8 MONTHS AGO I WENT TO SCHOOL FOR MY PILOTS LIC. TO RUN A TUG BOAT. ONE OF THE CONDITIONS OF MY COMPANY SENDING ME TO SCHOOL WAS I HAD TO TRAIN A DECK HAND TO FILL MY POSITION. WELL I DID THAT AND HE'S A DANG FINE HAND. NOW THAT HE'S TRAINED I CAN GET IN THE WHEELHOUSE AND DO MY TRAINING, RIGHT!!!!! NOPE!!!! JUST GOT WORD THEIR SNATCHING HIM OFF AND SENDING ME A NEW GREEN HORN TO TRAIN. NOTHING AGAINST THE NEW GUY, HE DESERVES HIS SHOT. BUT HOW CAN I TRAIN FOR MY JOB IF IM ON DECK TRAINING SOMEONE ELSE????? I'M PLAIN SICK OF CORPARITE THINKING!!!!!!!!


----------



## treefork (Feb 1, 2010)

Count to ten and breath. You have to do it their way. Show a good attitude Be happy your still working.
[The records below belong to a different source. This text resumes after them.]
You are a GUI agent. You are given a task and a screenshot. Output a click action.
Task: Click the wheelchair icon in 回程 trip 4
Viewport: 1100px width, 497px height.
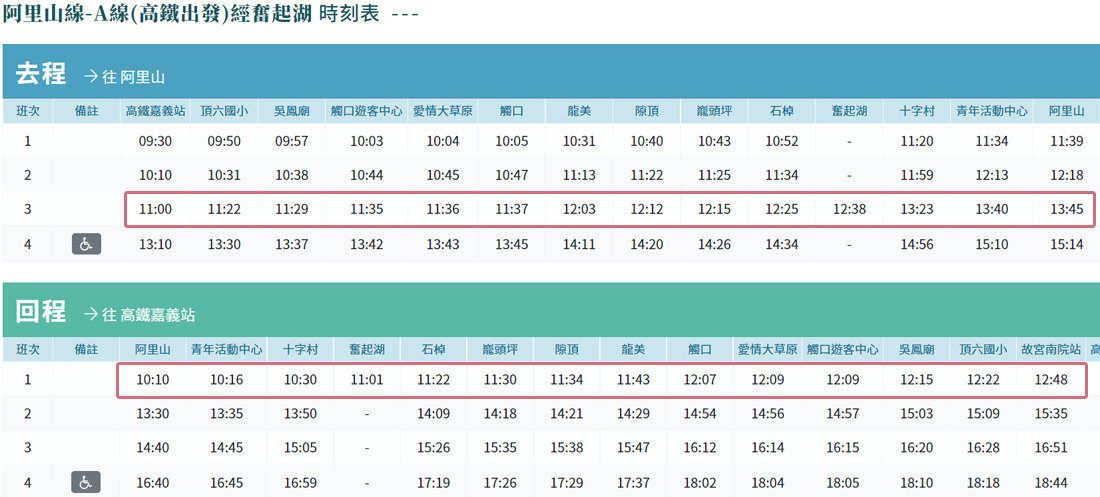point(86,482)
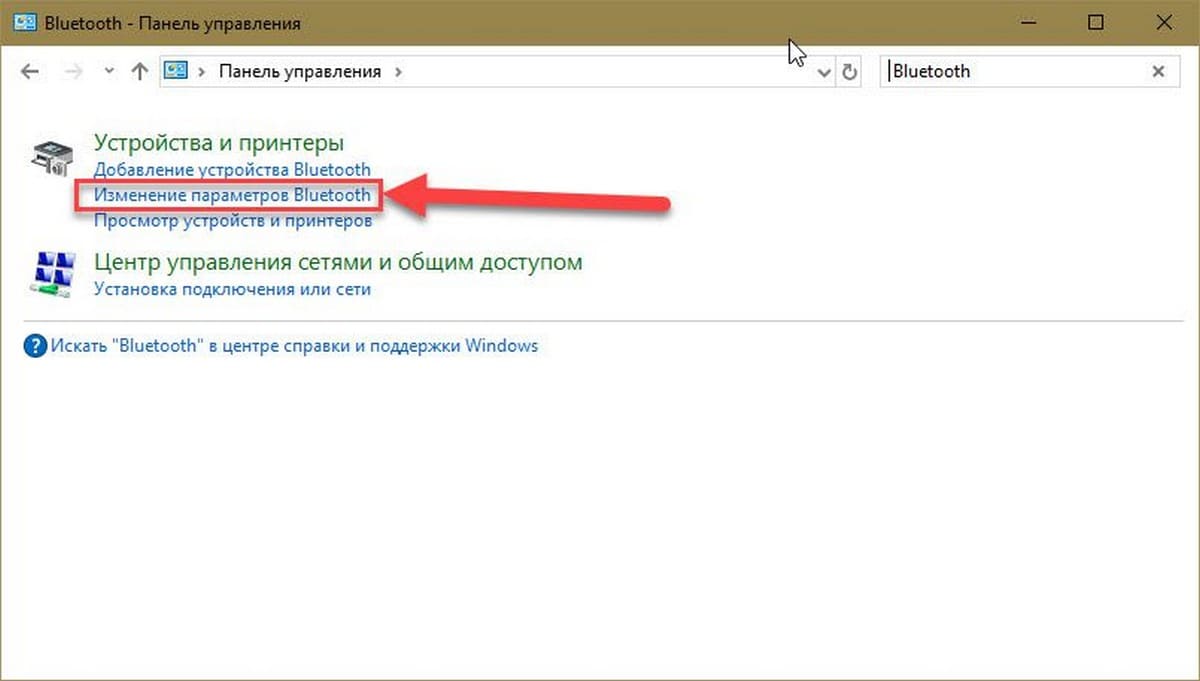This screenshot has width=1200, height=681.
Task: Go up one level with up arrow
Action: 140,72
It will work out.


----------



## SHTF Slingshots (Feb 4, 2013)

Go into the woods when you get a free moment, sit and listen.
Don't talk or think.
Just, listen.
Trust me I need to blow off steam pretty regular, I know all about it.
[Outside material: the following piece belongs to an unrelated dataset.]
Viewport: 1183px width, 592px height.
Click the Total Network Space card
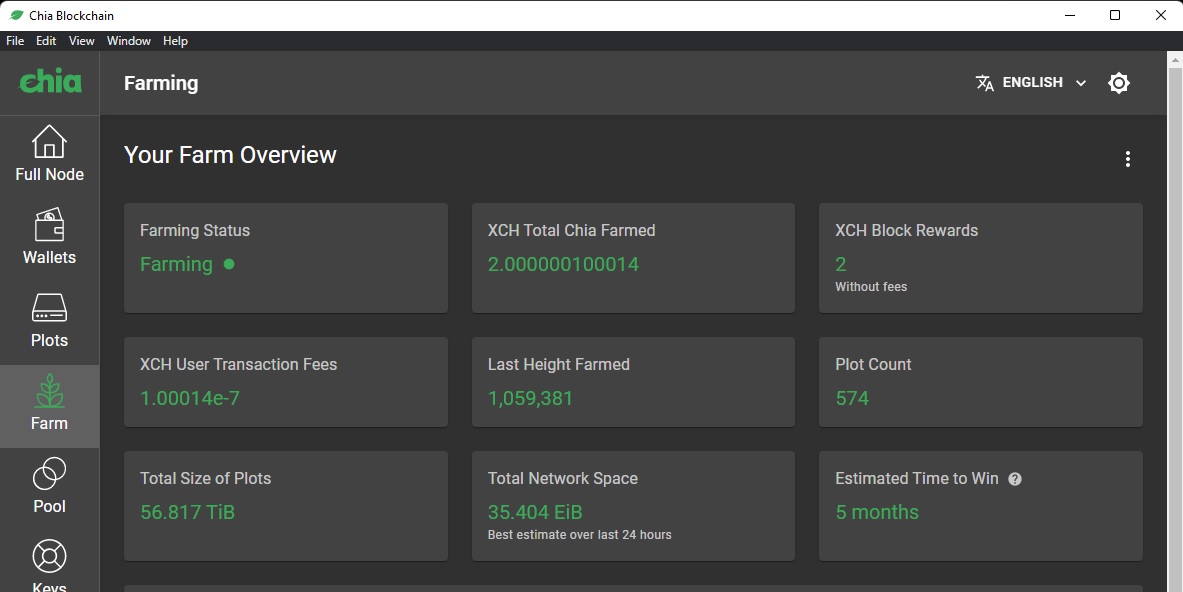633,506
P.S hope it's nice and sunny, that helps.


----------



## Tentacle Toast (Jan 17, 2013)

...wise beyond his years, this one is...^


----------



## Imperial (Feb 9, 2011)

what im reading is that your a great teacher. hang in there and plink away the frustration.


----------



## primitive power slingshot (Apr 5, 2013)

Shtf Slingshots said:


> Go into the woods when you get a free moment, sit and listen.
> Don't talk or think.
> Just, listen.
> Trust me I need to blow off steam pretty regular, I know all about it.
> ...


you know my secret!!! very good therapy


----------



## SHTF Slingshots (Feb 4, 2013)

primitive power slingshot said:


> Shtf Slingshots said:
> 
> 
> > Go into the woods when you get a free moment, sit and listen.
> ...


It's good to get away from life, just to sit and be away from the hectic cities, cars and noisy people.
Hope you get though this stressful situation without blowing a fuse and flipping out.
All the best.


----------